Elle voit certains de ses collègues de travail devenir «méchants ou aigris» à cause de la charge qui leur incombe dans ce milieu finalement pas si hospitalier. «En médecine, un 100% correspond à 50 heures de travail par semaine. Je ne comprends toujours pas pourquoi on n'a pas la même charge que la majorité des Suisses. J'ai parfois passé des journées entières sans rien manger.»
Mais ce ne sont pas ces 50 heures qui lui font peur. Elle l'assure, ses professeurs et ses études l'avaient «préparée à la quantité», mais pas aux conditions de travail. «Avec la pression, le flux tendu, les relations entre collègues: nous n'avons pas beaucoup de clefs pour que ça aille mieux.»

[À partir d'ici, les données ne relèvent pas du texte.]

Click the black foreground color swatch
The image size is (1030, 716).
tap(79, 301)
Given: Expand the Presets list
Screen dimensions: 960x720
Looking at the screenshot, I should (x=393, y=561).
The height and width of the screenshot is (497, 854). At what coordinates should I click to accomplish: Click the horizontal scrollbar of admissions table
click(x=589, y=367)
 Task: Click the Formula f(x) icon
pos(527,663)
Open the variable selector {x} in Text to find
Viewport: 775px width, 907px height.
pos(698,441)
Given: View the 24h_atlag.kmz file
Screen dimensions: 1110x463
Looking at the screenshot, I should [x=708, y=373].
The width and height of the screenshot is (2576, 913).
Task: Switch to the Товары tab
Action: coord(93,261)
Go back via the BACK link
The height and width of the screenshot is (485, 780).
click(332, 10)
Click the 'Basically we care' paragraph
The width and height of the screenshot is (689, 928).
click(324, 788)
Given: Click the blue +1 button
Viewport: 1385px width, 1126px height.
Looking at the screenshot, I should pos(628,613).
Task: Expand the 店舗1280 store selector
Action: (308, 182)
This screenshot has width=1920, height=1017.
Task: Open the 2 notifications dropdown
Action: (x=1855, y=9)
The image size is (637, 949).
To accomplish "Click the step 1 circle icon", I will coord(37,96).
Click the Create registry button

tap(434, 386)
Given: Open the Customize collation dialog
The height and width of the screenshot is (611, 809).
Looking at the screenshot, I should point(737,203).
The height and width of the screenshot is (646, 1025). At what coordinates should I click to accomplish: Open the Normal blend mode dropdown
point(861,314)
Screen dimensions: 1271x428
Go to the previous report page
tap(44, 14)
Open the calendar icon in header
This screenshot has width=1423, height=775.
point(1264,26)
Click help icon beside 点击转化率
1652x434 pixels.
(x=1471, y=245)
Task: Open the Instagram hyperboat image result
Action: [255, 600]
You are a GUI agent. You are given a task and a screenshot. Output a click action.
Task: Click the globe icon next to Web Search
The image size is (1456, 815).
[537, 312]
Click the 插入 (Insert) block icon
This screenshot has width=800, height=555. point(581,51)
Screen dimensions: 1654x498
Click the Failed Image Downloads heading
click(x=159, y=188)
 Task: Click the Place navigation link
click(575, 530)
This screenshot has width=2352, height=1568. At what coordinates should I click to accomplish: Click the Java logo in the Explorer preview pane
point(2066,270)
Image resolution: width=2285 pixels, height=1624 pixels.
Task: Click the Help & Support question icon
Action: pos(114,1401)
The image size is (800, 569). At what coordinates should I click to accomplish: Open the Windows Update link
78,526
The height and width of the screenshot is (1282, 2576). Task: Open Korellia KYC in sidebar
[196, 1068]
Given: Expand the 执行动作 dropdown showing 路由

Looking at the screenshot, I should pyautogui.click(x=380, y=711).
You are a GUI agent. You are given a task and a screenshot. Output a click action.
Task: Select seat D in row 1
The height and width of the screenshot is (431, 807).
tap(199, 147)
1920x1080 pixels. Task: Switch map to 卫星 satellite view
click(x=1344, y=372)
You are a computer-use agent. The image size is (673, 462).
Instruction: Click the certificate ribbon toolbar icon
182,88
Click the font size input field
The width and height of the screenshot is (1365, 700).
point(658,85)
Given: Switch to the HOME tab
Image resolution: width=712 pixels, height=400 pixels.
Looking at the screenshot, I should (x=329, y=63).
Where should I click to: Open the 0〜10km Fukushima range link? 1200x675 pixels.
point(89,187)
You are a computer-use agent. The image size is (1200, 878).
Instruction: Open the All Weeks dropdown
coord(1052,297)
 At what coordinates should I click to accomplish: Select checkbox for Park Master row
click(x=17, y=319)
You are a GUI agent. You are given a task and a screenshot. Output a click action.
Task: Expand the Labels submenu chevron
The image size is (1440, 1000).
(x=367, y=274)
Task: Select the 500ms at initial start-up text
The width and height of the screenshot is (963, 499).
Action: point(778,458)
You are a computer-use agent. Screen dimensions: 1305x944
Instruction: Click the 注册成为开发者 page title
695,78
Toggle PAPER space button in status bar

Tout le monde sait, personne n'agit
Pourtant, elle s'accroche à son stage. «Il n'y a pas un jour où je n'ai pas pleuré et où je ne me suis pas sentie malheureuse, avoue-t-elle, émue. Je ne voulais pas en parler. Je m'épanouissais dans d'autres domaines proches de l'humain: la culture, le théâtre.» C'est dans cette direction qu'elle s'est réorientée, et toujours à l'UNIL, puisqu'elle est aujourd'hui engagée à La Grange, salle de spectacles et centre d'art du campus lausannois.
Après des passages en pédiatrie, aux urgences, en radiologie et en médecine légale, Romane juge son expérience du milieu hospitalier suffisante pour pousser un coup de gueule, dans une période où la Suisse craint une pénurie de praticiens: «Au sein du personnel médical, peu importe la hiérarchie, tout le monde est d'accord pour dire que quelque chose ne va pas. Mais tous acceptent la situation. On a l'impression de se faire avoir par de fausses promesses destinées à nous faire serrer les dents.»
Décision définitive... ou presque
Cette réalité ne se dissocie pas, selon elle, de la nature du métier. «Puisqu'on travaille dans l'aide à autrui, aux gens qui souffrent, c'est hyper dur de dire 'là je m'arrête' ou 'celui-là, je ne le traite pas', détaille la passionnée d'arts de la scène. Mais si je vois plusieurs patients par jour, le patient, lui, ne voit qu'un seul médecin. Les malades ont pourtant tout le temps besoin d'un soignant au meilleur de sa forme.»
La décision est prise, les mots pour l'exprimer sont clairs. «Le contexte et la pression n'étaient pas vivables. Je suis médecin, mais je ne ferai jamais de médecine... du moins pas pour l'instant.» Dans le fond, la jeune diplômée aime ce métier, notamment le temps passé avec les patients.
Romane Dussez n'a rien retrouvé de l'idéal qu'elle s'était imaginée. «Je crois que ça fait longtemps que ma décision est définitive, mais je me laisse cette petite ouverture. Si d'un coup le monde s'écroule et qu'il faut devenir médecin à cheval, dans un village en campagne, je le ferai avec plaisir», rigole la Valaisanne.
Des reproches et un choix à assumer
La voyant malheureuse, sa famille la soutient dans sa démarche. Du côté de ses camarades de promotion, on s'étonne qu'elle «aille au bout» de ces rudes études. «J'avais envie d'être celle qui refuse la médecine, et pas que la médecine me refuse», clarifie Romane.
Du côté du corps enseignant et des professionnels, les réactions sont plus mitigées. «Parmi les rares professeurs que j'ai mis au courant, tous avaient la volonté de me convaincre que ce n'était pas une bonne idée et se sont mis à survaloriser le métier, raconte-t-elle. À l'intérieur de l'hôpital, c'était vraiment noir ou blanc. J'étais soit flemmarde et égoïste, soit courageuse de faire quelque chose dont ils ne sont pas capables.»
Elle reproche à la profession qu'elle a quittée d'obliger les aspirants à «être médecine, dormir médecine et manger médecine.» Et le salaire qui accompagne le métier «le plus prestigieux de Suisse», elle n'y aura donc pas droit: «J'ai perdu de l'argent, mais j'ai gagné le temps de faire du théâtre, de voir ma famille et mes amis.»